Der Vertrag des bisherigen Wildcats-Trainers Michael Funke läuft zum 30. Juni aus. (ARCHIVFOTO: LÖFFLER)

Von Karl Ebert
Ab Juli wird der Slowake Michal Lukacin hauptamtlicher Cheftrainer bei Union. Die Wildcats sicherten sich dazu die Dienste von Polens Nationaltorhüterin Anna Baranowska.
Halle (Saale)/MZ. 

Noch einmal fünf Tage schwitzen. Zum Abschluss ein Turnier in der Nähe von Hamburg. Dann ist endlich Urlaub. Vier Wochen die Beine baumeln lassen. Das wird wohl allen Spielerinnen des Handball-Zweitligisten Union Halle-Neustadt nach dieser Katastrophen-Saison gut tun. Zur Erinnerung: Die Wildcats waren dem Abstieg nur aufgrund des besseren Torverhältnisses entgangen und weil die vier hinter ihnen platzierten Teams vorzeitig ihren Verzicht auf die zweite Liga erklärt hatten.

Und weil niemand noch einmal so eine Saison erleben will, haben die Verantwortlichen schon vor der Sommerpause Nägel mit Köpfen gemacht. Ab Juli wird der Slowake Michal Lukacin hauptamtlicher Cheftrainer bei Union. Der 39 Jahre alte A-Lizenz-Inhaber hat einen Vertrag bis 30. Juni 2014 unterschrieben.

Lukacin ist in Deutschland kein Unbekannter. In der Saison 2007 / 08 führte er die Damen des Erstligisten DJK / MJC Trier auf Platz fünf der Bundesliga. Nach nur einem Jahr musste er wieder gehen, weil Trier einen Bundesstützpunkt einrichten wollte und dafür mit Ildiko Barna eine Bundestrainerin benötigte. In der abgelaufenen Saison führte Lukacin die Frauen von Slovan Duslo Sala zur slowakischen Vizemeisterschaft.

"Michal Lukacin war bereits im November nach der Trennung von Arne Kühr unser Wunschkandidat, stand aber noch unter Vertrag und wollte sein Engagement ordentlich beenden", sagte Unions Teammanager Frank Kastner.

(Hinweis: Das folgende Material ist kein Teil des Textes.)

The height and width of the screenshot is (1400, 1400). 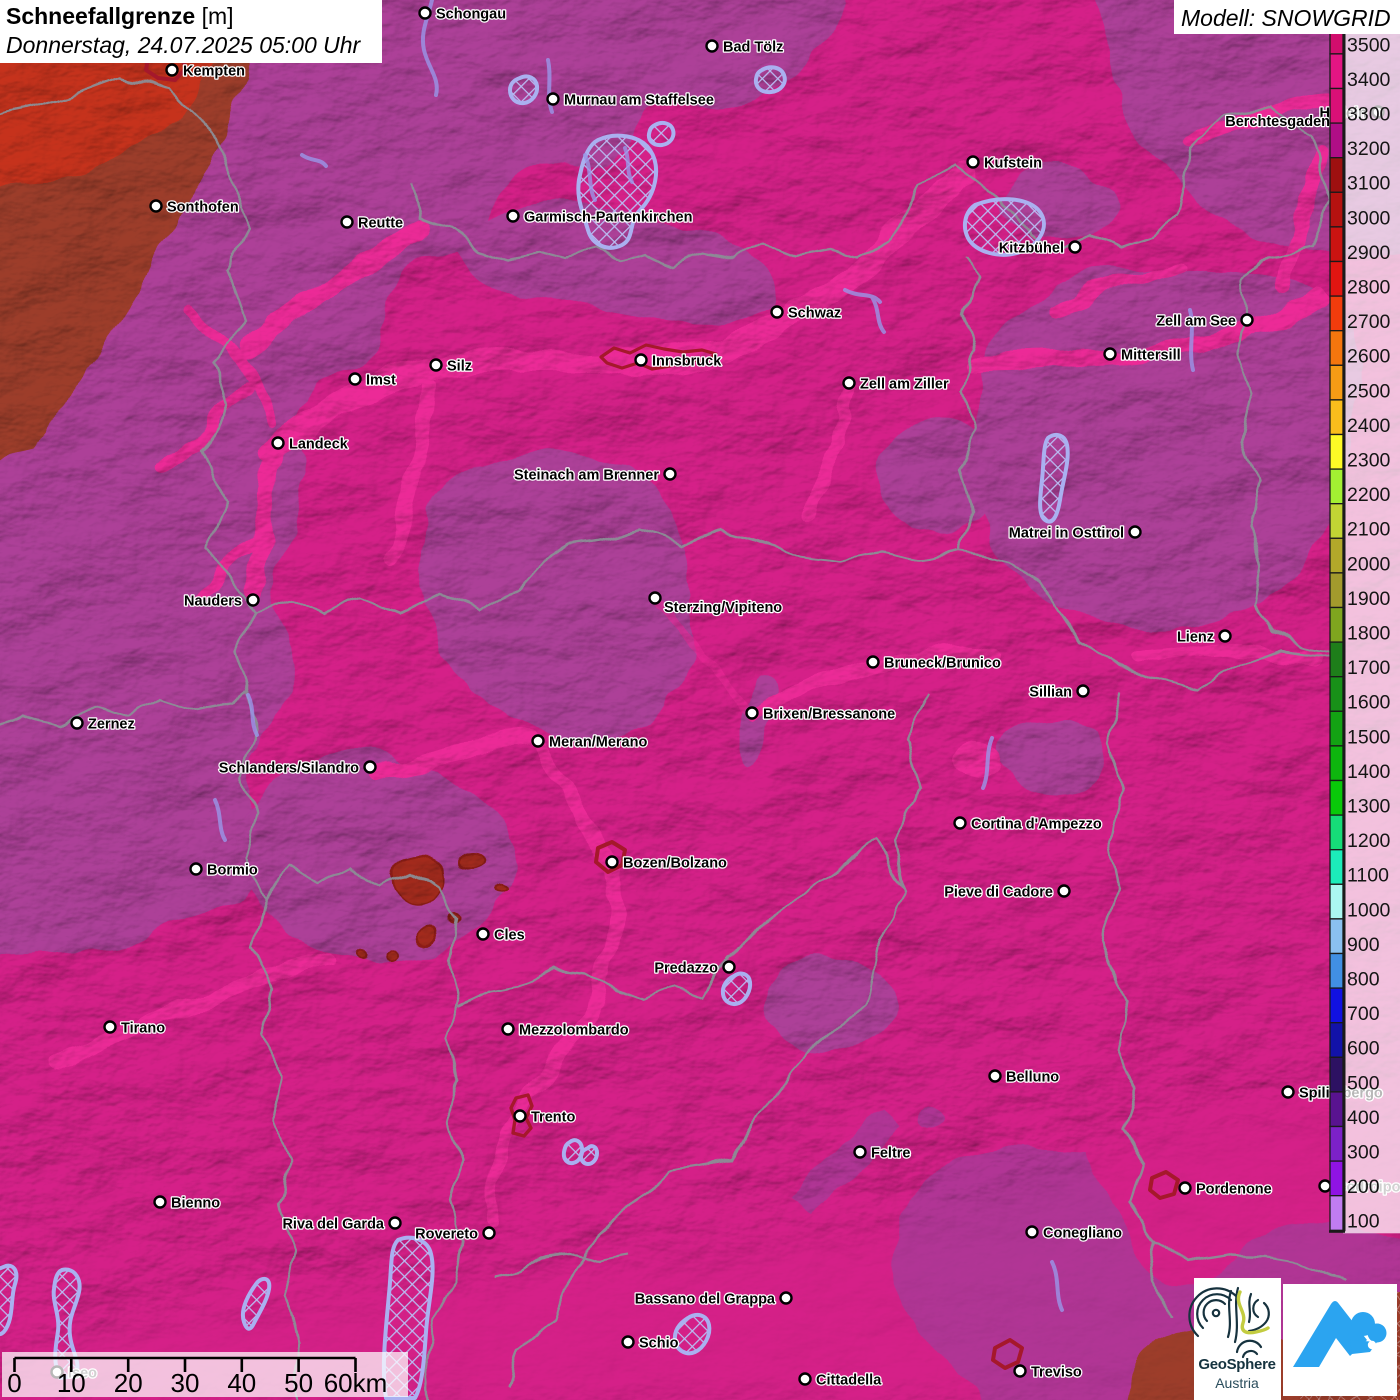 What do you see at coordinates (1036, 825) in the screenshot?
I see `svg-text: Cortina d'Ampezzo` at bounding box center [1036, 825].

Der Vertrag des bisherigen Wildcats-Trainers Michael Funke läuft zum 30. Juni aus. Mit seiner Assistentin Ines Seidler war laut Kastner ohnehin besprochen, dass sie sich im Fall des Aufstiegs der von ihr außerdem betreuten Männer des HSV Naumburg-Stößen ausschließlich um diese Mannschaft kümmern wird. Der HSV hat als Landesmeister den Sprung in die Mitteldeutsche Oberliga geschafft. "Beide haben die Mannschaft in einer schwierigen Situation übernommen und viel Kraft investiert. Aber die sportlichen Ergebnisse in der Rückrunde entsprachen nicht unseren Erwartungen", so Kastner.

Das lag auch daran, dass Stefanie Praetzel und Anne Voigt den Abgang von Stammtorhüterin Janice Fleischer nicht adäquat kompensieren konnten. Für das neue Spieljahr haben sich die Wildcats nun die Dienste von Polens Nummer eins Anna Baranowska gesichert. Die 24-Jährige unterschrieb einen Dreijahresvertrag bei Union. "Ich freue mich riesig auf die neue Herausforderung in Deutschland. Und ich bin dankbar für die Chance, die mir der SV Union gibt", sagte Baranowska in einwandfreiem Deutsch.

Das mit der Sprache ist kein Wunder, schließlich hat die Torhüterin vom Erstligisten SPR Lublin Germanische Philologie studiert und ist diplomierte Übersetzerin. "Ich denke, dass Annas Verpflichtung schon spektakulär für einen Zweitligisten ist. Mit ihr werden wir bei Union wieder das Konterspiel aufleben lassen, das die Mannschaft viele Jahre ausgezeichnet hat", sagt Kastner.

Erstmals werden die Wildcats die Saison mit drei Torhüterinnen angehen. Hinter Baranowska stehen Anne Voigt und Stefanie Wähner, die beide neue Zweijahresverträge unterschrieben haben. Die Personalplanungen sind damit aber noch nicht abgeschlossen. "Am schwierigsten gestalten sich die Verhandlungen mit einer Rückraumspielerin, die auch von Erstligisten umworben wird. Zudem holen wir noch eine Außenspielerin für die rechte Seite", so Kastner.